Submitting Streaming Training Jobs

Function

This API is used to submitting streaming training jobs.

URI

POST /v1/{project_id}/stream-etl-job

Table 1 describes the URI parameters.

**Table 1** URI parameters
Parameter	Mandatory	Type	Description
project_id	Yes	String	Project ID, which is used for resource isolation. For details about how to obtain the project ID, see Obtaining a Project ID.

Request

Table 2 describes the request parameters.

**Table 2** Request parameters
Parameter	Mandatory	Type	Description
workspace_id	No	String	Workspace ID. The default value is 0.
job_name	Yes	String	Training job name. The value can contain a maximum of 20 characters.
job_description	No	String	Training job description. The value can contain a maximum of 256 characters.
nearline_platform	Yes	JSON	Offline computing platform. For details, see Table 3.
strategy	Yes	JSON	Strategy information. For details, see Table 5.

**Table 3** **nearline_platform** parameters
Parameter	Mandatory	Type	Description
platform	Yes	String	Platform name. The value can contain a maximum of 64 characters. Currently, only DLI is supported.
platform_parameter	Yes	JSON	Platform parameter. For details, see Table 4.
computing_resource	No	String	Resource specifications required for the normal running of the DLI jobs.
config_load_path	Yes	String	OBS path that stores the files generated by the selected configurations

**Table 4** **platform_parameter** parameters
Parameter	Mandatory	Type	Description
cluster_name	Yes	String	Cluster name.
cluster_id	No	String	Cluster ID.

**Table 5** **strategy** parameters
Parameter	Mandatory	Type	Description
strategy_type	Yes	String	The optional value is nearline.
name	Yes	String	Strategy alias. The value can contain a maximum of 60 characters.
algorithm_type	Yes	String	Algorithm type. The option is as follows: NEARLINE_ONLINE_TRAINING
parameter	Yes	JSON	Algorithm parameter. For details, see Table 6.

**Table 6** **parameter** parameters
Parameter	Mandatory	Type	Description
data_source	Yes	JSON	Data source parameter.

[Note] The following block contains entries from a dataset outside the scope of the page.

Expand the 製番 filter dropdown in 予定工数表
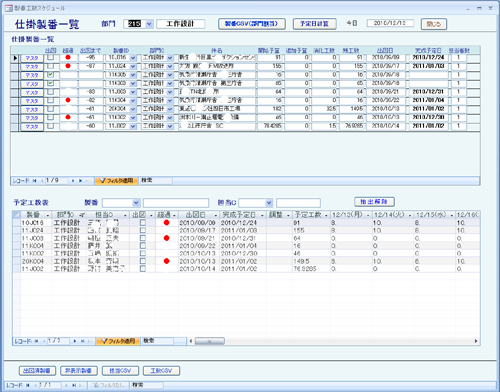Image resolution: width=500 pixels, height=392 pixels. 136,203
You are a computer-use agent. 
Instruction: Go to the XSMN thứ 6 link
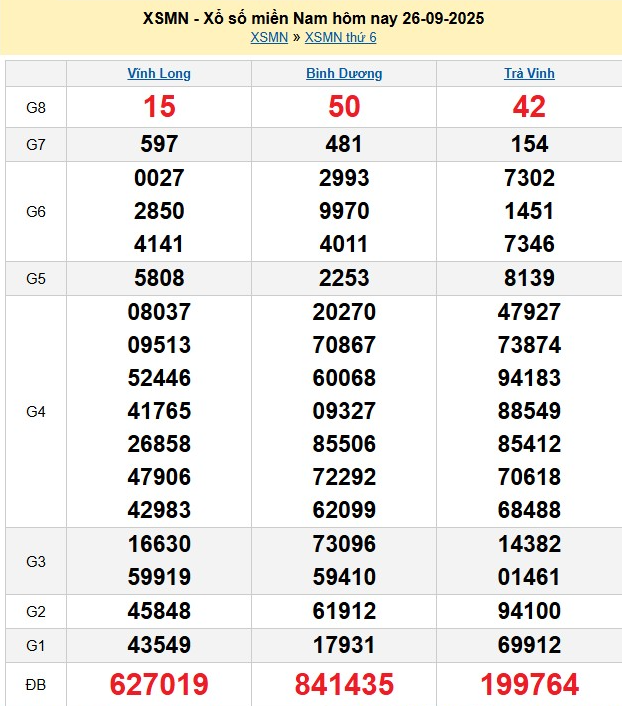(x=340, y=38)
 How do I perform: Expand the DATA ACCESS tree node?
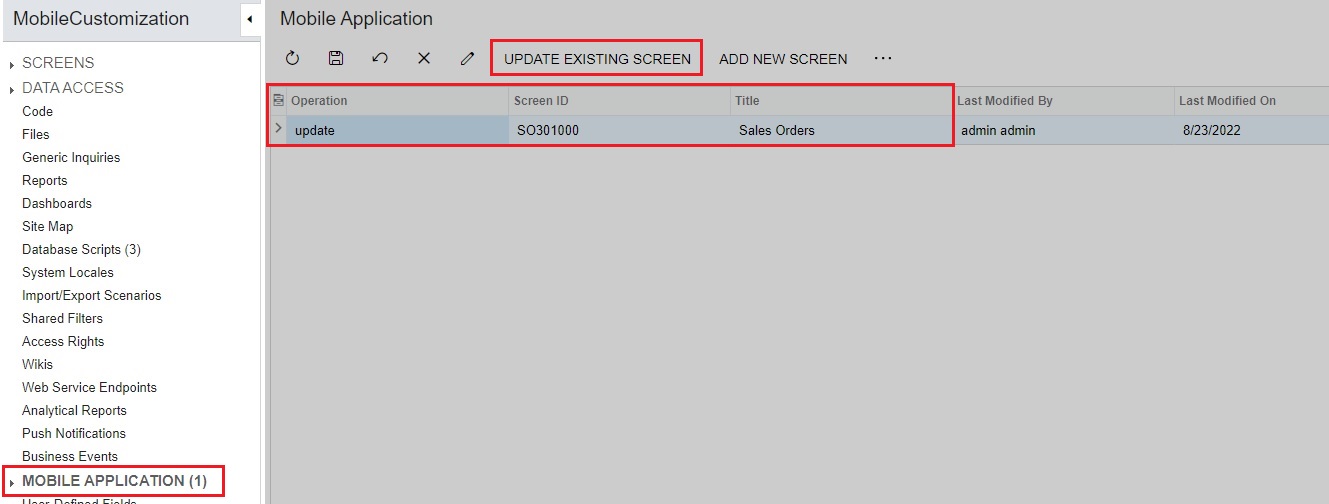coord(12,90)
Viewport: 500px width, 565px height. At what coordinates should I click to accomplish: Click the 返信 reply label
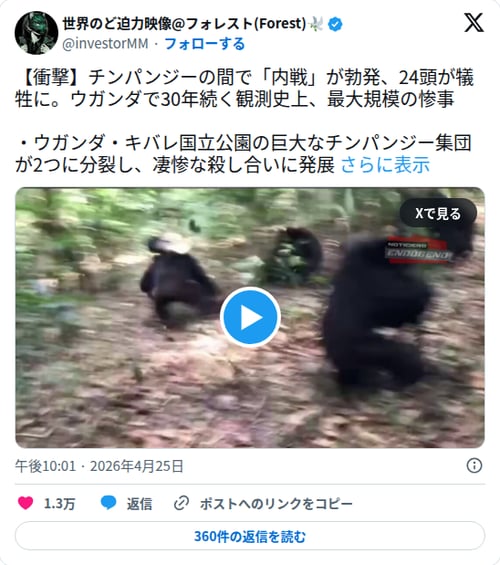click(139, 503)
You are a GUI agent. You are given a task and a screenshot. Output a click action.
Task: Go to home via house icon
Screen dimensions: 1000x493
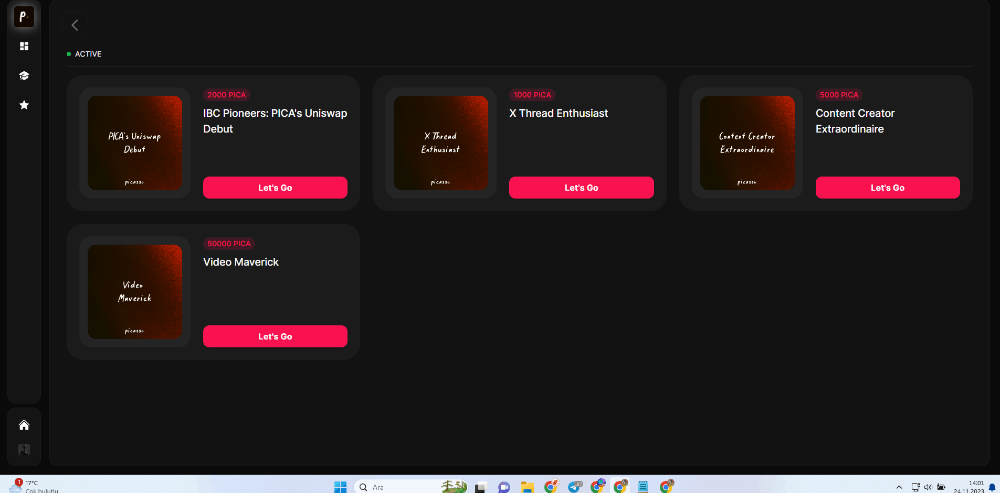point(24,425)
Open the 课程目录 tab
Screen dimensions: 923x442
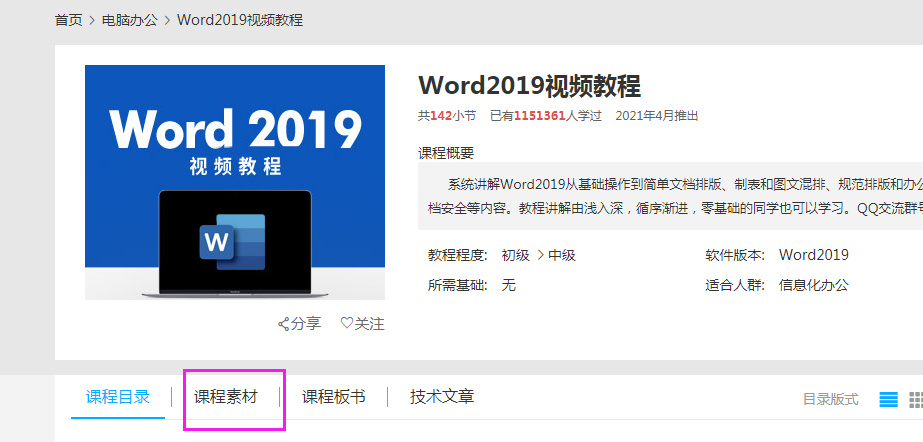118,397
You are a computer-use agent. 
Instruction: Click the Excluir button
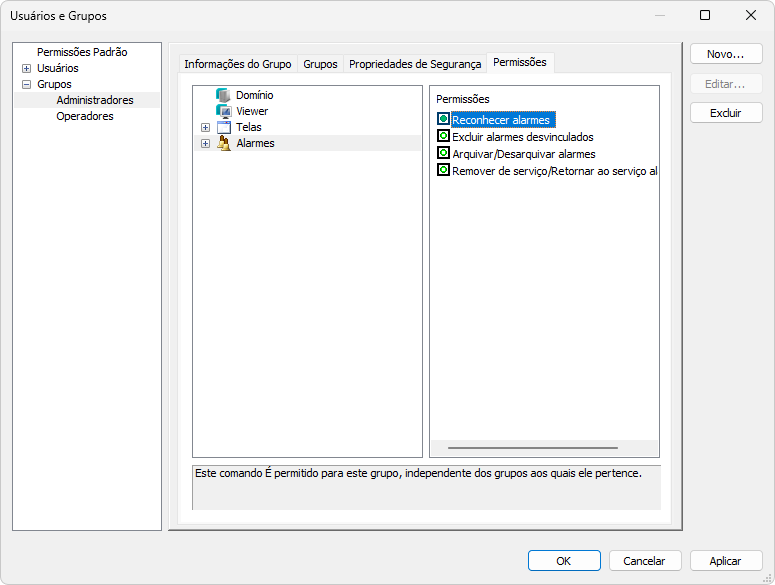coord(726,113)
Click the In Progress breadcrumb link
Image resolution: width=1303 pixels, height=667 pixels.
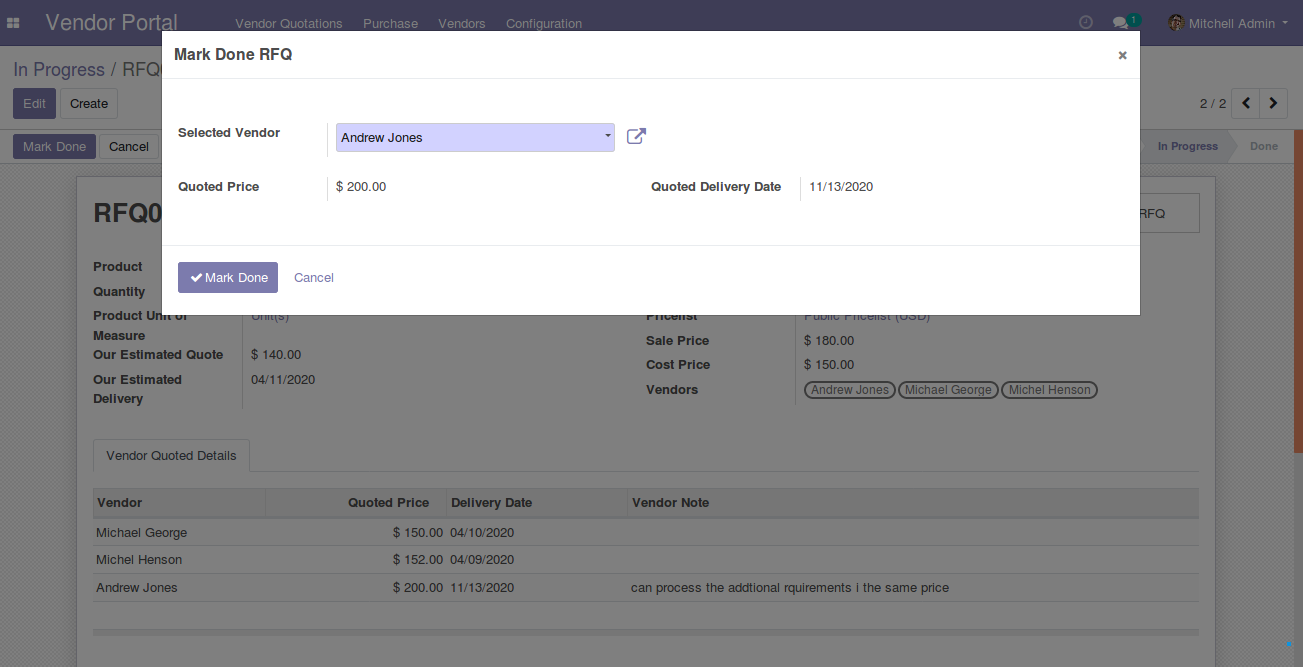tap(59, 70)
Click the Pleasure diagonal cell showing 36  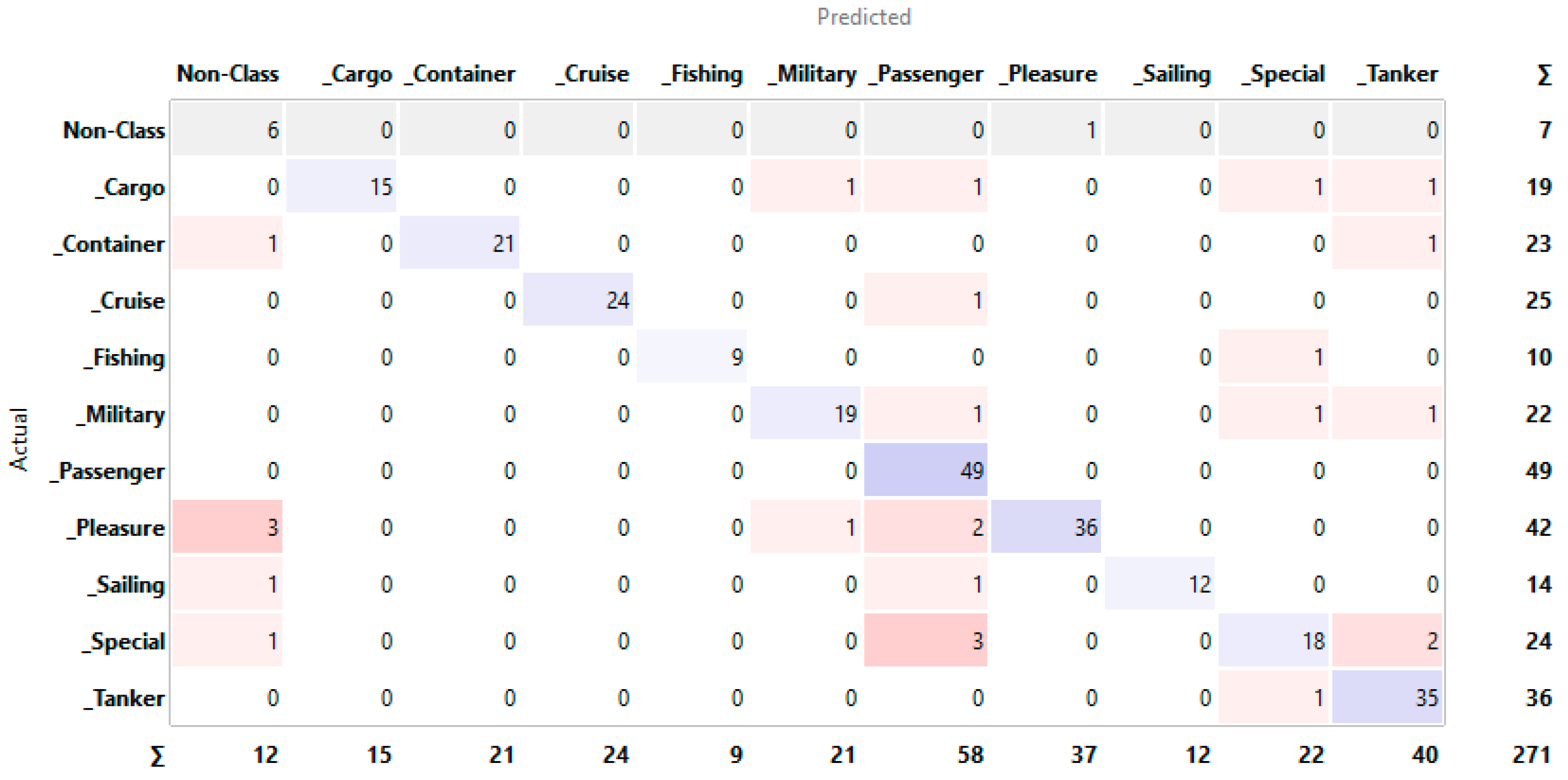coord(1045,527)
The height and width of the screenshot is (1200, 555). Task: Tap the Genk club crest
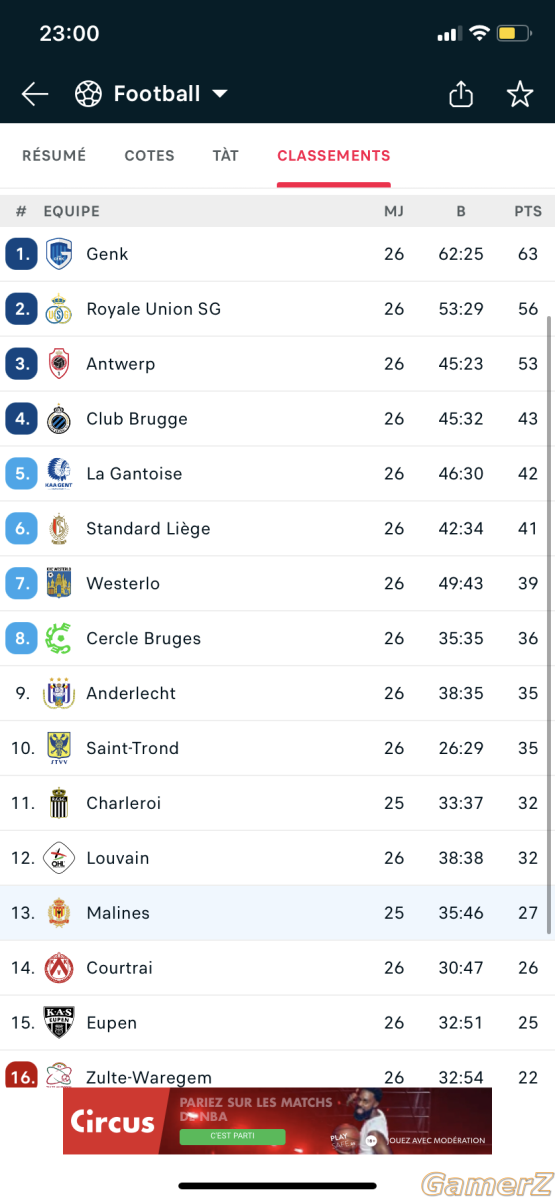pyautogui.click(x=59, y=254)
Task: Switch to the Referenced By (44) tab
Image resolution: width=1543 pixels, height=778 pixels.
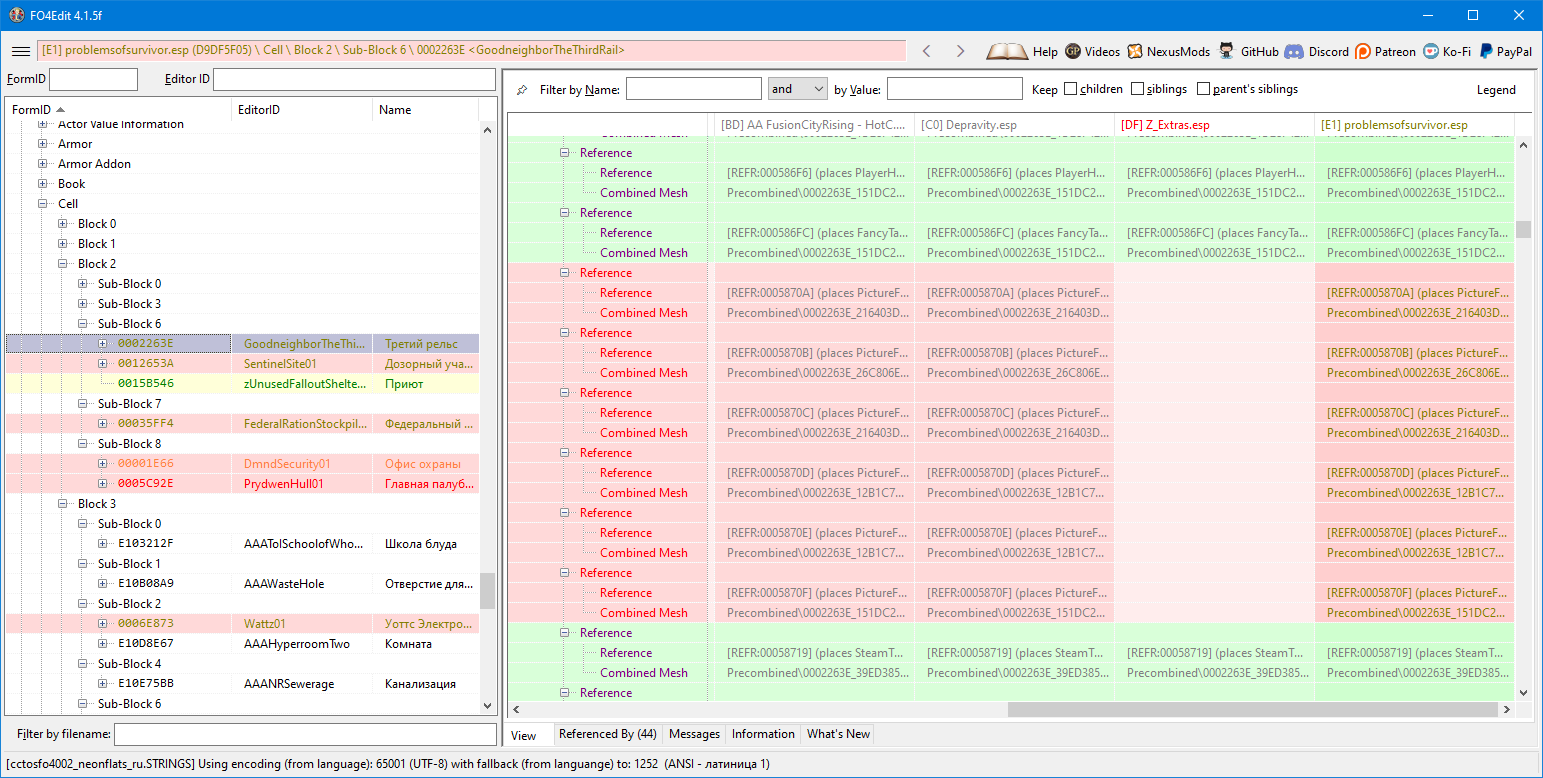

For details, see Table 7. The standard recommendation data supported by the real-time streaming nearline job comes from List of User Behaviors.
data_source_config	Yes	JSON	Data source configuration. For details, see Table 10.
algorithm_config	Yes	JSON	Algorithm configuration. For details, see Table 11.

**Table 7** **data_source** parameters
Parameter	Mandatory	Type	Description
platform	Yes	String	Platform name. Currently, only DIS is supported. The data required by the real-time nearline jobs is added to the DIS platform where RES reads the data for nearline computing tasks.
in_stream_conf	Yes	JSON	Platform parameter. For details, see Table 8.
out_stream_conf	Yes	JSON	Platform parameter. For details, see Table 9.

**Table 8** **in_stream_conf** parameters
Parameter	Mandatory	Type	Description
stream_name	No	String	Name of the DIS stream. The stream is used to receive nearline behavior data.
starting_offsets	Yes	String	Start position for reading DIS data. LATEST: Latest data is read first. EARLIEST: Earliest data is read first.

**Table 9** **out_stream_conf** parameters
Parameter	Mandatory	Type	Description
stream_name	No	String	Name of the DIS stream. The stream is used to store the ranking preprocessing data generated by the calculation of behavior data and profile libraries for model training. Data in the stream is intermediate data generated by streaming training jobs. You only need to specify the stream name and do not need to send or obtain data from the stream.
starting_offsets	Yes	String	Start position for reading DIS data. LATEST indicates that the latest data is read first.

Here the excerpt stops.